• [What to work on]
In the records below, begin at the line containing "Jetzt Spielen → (269, 205)" and end at the line containing "My comment is.. (244, 1989)"; quote every line in that span exactly, including both boundary lines, and no others.

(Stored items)
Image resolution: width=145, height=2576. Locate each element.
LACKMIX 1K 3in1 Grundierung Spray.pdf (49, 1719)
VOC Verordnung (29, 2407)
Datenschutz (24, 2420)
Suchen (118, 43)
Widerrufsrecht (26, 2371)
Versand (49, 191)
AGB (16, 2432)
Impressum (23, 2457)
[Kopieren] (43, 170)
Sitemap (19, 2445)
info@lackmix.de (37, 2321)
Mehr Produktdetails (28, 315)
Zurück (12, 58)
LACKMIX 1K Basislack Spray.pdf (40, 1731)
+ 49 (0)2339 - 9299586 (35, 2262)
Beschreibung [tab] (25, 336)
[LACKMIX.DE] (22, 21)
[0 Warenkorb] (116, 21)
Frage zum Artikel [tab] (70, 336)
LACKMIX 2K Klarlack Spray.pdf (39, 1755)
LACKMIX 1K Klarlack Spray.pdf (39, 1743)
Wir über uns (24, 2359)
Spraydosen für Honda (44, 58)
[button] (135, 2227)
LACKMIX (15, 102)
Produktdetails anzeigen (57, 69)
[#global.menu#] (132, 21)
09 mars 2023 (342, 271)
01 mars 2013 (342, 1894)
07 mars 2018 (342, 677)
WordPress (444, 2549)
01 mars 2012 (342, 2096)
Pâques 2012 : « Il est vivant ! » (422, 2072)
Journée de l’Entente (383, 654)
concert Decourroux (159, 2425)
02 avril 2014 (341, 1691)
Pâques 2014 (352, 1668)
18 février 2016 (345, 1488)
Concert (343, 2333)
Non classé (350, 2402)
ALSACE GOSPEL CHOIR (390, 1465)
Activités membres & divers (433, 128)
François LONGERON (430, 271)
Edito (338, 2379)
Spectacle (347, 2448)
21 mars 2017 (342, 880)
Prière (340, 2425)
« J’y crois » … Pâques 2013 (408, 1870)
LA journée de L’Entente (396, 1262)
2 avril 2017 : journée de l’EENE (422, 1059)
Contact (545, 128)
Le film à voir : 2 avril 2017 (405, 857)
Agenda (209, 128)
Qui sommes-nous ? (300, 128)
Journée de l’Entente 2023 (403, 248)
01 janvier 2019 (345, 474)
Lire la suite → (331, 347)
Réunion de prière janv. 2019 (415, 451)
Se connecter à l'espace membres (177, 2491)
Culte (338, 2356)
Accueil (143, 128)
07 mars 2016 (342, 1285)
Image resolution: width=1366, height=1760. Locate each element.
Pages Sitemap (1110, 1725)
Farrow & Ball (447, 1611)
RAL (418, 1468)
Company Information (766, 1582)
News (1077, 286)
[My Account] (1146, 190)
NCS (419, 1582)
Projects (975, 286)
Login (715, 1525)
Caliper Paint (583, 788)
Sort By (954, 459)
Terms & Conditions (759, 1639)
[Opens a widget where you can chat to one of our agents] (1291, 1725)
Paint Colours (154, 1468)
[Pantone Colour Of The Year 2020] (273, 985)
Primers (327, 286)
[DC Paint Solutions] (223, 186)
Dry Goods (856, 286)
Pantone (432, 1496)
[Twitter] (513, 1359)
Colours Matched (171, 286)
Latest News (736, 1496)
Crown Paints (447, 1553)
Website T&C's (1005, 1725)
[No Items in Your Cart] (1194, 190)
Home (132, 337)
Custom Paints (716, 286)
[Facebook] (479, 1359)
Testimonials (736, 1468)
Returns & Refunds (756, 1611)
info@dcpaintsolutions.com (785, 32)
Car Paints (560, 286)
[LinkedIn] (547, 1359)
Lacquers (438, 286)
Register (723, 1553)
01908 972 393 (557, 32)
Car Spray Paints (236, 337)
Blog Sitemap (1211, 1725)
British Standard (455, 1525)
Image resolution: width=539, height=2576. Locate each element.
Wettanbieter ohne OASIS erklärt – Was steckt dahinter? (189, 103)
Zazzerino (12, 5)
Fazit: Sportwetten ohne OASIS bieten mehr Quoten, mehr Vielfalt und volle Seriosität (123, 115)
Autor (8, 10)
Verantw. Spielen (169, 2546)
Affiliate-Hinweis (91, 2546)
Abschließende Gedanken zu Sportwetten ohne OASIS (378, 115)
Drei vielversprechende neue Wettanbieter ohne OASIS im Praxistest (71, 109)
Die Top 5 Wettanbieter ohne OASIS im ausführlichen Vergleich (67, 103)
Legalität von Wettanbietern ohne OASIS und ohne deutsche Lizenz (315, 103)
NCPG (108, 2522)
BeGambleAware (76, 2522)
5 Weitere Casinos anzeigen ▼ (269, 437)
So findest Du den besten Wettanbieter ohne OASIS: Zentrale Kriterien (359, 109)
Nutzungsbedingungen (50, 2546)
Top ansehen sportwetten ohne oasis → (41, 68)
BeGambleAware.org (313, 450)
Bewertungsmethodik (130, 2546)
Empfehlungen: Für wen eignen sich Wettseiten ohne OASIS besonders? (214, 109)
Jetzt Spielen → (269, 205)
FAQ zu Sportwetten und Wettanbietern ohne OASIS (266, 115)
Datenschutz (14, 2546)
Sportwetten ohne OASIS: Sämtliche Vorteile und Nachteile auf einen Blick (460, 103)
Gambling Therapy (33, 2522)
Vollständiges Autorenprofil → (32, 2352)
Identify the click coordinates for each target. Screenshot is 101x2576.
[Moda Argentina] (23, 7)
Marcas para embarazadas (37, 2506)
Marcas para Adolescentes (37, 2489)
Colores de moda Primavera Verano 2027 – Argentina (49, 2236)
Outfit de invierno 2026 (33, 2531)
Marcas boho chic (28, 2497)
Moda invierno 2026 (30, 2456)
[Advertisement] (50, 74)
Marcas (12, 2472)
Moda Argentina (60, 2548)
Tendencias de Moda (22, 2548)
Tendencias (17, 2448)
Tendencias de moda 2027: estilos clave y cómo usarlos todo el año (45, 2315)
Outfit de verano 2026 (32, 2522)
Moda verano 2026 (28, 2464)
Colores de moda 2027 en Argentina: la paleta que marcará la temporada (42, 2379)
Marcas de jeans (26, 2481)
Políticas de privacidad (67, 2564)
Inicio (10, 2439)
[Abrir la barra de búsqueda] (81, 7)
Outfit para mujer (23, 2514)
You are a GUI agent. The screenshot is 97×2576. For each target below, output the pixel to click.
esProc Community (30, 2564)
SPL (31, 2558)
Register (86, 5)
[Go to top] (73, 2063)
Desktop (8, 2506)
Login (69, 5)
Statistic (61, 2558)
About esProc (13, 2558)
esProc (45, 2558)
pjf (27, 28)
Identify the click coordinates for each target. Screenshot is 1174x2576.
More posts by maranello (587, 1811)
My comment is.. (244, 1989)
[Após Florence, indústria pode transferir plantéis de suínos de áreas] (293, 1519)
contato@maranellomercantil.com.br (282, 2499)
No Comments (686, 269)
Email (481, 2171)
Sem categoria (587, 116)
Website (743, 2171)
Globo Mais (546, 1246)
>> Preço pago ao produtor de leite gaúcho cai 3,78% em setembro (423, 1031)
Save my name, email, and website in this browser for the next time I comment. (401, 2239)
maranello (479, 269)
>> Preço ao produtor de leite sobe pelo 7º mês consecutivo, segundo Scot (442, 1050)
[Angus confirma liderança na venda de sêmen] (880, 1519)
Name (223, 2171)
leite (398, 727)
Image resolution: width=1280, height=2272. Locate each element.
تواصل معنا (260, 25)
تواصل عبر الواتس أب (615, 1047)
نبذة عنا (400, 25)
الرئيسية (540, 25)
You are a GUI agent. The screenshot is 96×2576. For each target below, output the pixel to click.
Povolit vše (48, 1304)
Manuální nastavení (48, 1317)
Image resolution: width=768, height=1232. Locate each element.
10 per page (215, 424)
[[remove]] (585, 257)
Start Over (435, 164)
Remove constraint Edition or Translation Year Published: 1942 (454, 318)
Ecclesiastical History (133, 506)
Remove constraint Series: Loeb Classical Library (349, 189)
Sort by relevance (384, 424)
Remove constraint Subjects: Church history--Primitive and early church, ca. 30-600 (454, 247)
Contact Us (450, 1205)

• [Response to this task]
Jetzt Spielen → (269, 205)
FAQ zu Sportwetten und Wettanbietern ohne OASIS (266, 115)
Datenschutz (14, 2546)
Sportwetten ohne OASIS: Sämtliche Vorteile und Nachteile auf einen Blick (460, 103)
Gambling Therapy (33, 2522)
Vollständiges Autorenprofil → (32, 2352)
Identify the click coordinates for each target. Screenshot is 101x2576.
[Moda Argentina] (23, 7)
Marcas para embarazadas (37, 2506)
Marcas para Adolescentes (37, 2489)
Colores de moda Primavera Verano 2027 – Argentina (49, 2236)
Outfit de invierno 2026 (33, 2531)
Marcas boho chic (28, 2497)
Moda invierno 2026 (30, 2456)
[Advertisement] (50, 74)
Marcas (12, 2472)
Moda Argentina (60, 2548)
Tendencias de Moda (22, 2548)
Tendencias (17, 2448)
Tendencias de moda 2027: estilos clave y cómo usarlos todo el año (45, 2315)
Outfit de verano 2026 (32, 2522)
Moda verano 2026 (28, 2464)
Colores de moda 2027 en Argentina: la paleta que marcará la temporada (42, 2379)
Marcas de jeans (26, 2481)
Políticas de privacidad (67, 2564)
Inicio (10, 2439)
[Abrir la barra de búsqueda] (81, 7)
Outfit para mujer (23, 2514)
You are a GUI agent. The screenshot is 97×2576. For each target below, output the pixel to click.
esProc Community (30, 2564)
SPL (31, 2558)
Register (86, 5)
[Go to top] (73, 2063)
Desktop (8, 2506)
Login (69, 5)
Statistic (61, 2558)
About esProc (13, 2558)
esProc (45, 2558)
pjf (27, 28)
Identify the click coordinates for each target. Screenshot is 1174x2576.
More posts by maranello (587, 1811)
My comment is.. (244, 1989)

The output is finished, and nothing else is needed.